I would recommend waiting until the tea mixture is cooled down to at least 75F before putting the SCOBY in it.

When home brewing beer we have to wait until the wort is about that temperature before we add yeast or else it can kill off the yeast too.

Normally a healthy SCOBY will brew up kombucha in a week's time too. I would regrow one if it were me.

Good luck man...kombucha is amazing.
 
You probably did kill it to be honest. only way to tell is wait a few weeks and see if you have kombucha or just sweet tea. But I think I would be starting another starter SCOBY sooner rather thank later though.


Don't worry you can make another.

Good luck.
 
With black tea I always just make sun tea, using hot tap and just leaving it in a window while I'm at work. In winter I just use hot tap and leave the tea overnight wrapped in a towel.
 
Kombucha is outside my brewing experience, but I'd have to agree with the general consensus that 104 degrees is too hot for a SCOBY starter.
 
Your tea:sugar:water ratio sounds fine to me, it's what I use. 8 oz sugar + 8 tea bags to 1 gallon of water.

The hot water probably didn't help, but more importantly, I don't see where you mentioned using starter tea?

Some of the current thinking is that you don't really need the scoby at all, it's really the starter tea that's the important thing, and the scoby is just a byproduct of this type of fermentation. For example, note that you just made kombucha and grew a scoby only using starter tea :)

Try it again, but also make sure to reserve 2 cups of so of the kombucha from your first go around. When you make your next batch add both the scoby and starter tea.

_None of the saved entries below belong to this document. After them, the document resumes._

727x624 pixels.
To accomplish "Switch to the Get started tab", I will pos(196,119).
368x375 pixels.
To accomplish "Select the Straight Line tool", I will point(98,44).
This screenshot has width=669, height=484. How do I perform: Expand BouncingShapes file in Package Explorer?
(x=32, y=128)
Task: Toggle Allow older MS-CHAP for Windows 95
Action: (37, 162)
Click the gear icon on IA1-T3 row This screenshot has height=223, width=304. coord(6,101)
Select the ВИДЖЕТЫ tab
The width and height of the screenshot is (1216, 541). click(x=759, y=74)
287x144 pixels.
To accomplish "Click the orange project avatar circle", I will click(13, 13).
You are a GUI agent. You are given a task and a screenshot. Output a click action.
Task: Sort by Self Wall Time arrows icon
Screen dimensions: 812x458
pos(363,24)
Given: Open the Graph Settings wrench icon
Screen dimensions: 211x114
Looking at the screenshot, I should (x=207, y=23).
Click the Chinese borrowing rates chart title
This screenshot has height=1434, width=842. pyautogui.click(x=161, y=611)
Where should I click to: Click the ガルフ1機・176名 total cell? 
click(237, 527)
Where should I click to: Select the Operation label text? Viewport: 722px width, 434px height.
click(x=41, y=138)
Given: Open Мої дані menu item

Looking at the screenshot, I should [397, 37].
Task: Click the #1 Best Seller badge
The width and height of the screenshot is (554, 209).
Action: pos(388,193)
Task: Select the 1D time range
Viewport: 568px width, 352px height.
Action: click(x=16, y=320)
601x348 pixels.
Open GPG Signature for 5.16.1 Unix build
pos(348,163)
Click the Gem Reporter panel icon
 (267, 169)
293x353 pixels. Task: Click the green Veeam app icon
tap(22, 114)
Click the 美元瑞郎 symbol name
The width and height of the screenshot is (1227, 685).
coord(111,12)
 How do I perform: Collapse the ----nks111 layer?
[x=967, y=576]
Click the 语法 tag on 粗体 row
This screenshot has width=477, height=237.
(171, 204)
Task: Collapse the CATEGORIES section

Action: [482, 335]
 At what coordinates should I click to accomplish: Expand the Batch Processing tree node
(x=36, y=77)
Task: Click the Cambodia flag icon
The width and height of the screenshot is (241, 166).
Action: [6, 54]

Then you should be fine.
 
Ok I grew a new SCOBY and brewed and bottled a new batch and it's not half bad... I did use the starter tea and went with the 2 gal recipe. It's been in the bottle 72 hours and it has some fizz but I'd like more. What would you all recommend to get more fizz ???
 
Ok I grew a new SCOBY and brewed and bottled a new batch and it's not half bad... I did use the starter tea and went with the 2 gal recipe. It's been in the bottle 72 hours and it has some fizz but I'd like more. What would you all recommend to get more fizz ???

More time or forced carbonation.
 
I think you'd need to be at about 120 or more to kill your SCOBY. You know how we boil things to sterilize? 104 is pretty warm, but you wouldn't burn yourself on it. When you rehydrate yeast (or proof it for bread), you can/should do it at about 105 degrees. Some SCOBYs float and some sink. They are in charge!

For more fizz, leave it longer in the bottle, but then chill it for a few days before drinking. When it is warm, it will produce CO2 (filling the headspace and mixing with the oxygen), then the cold temperature helps the liquid to absorb it.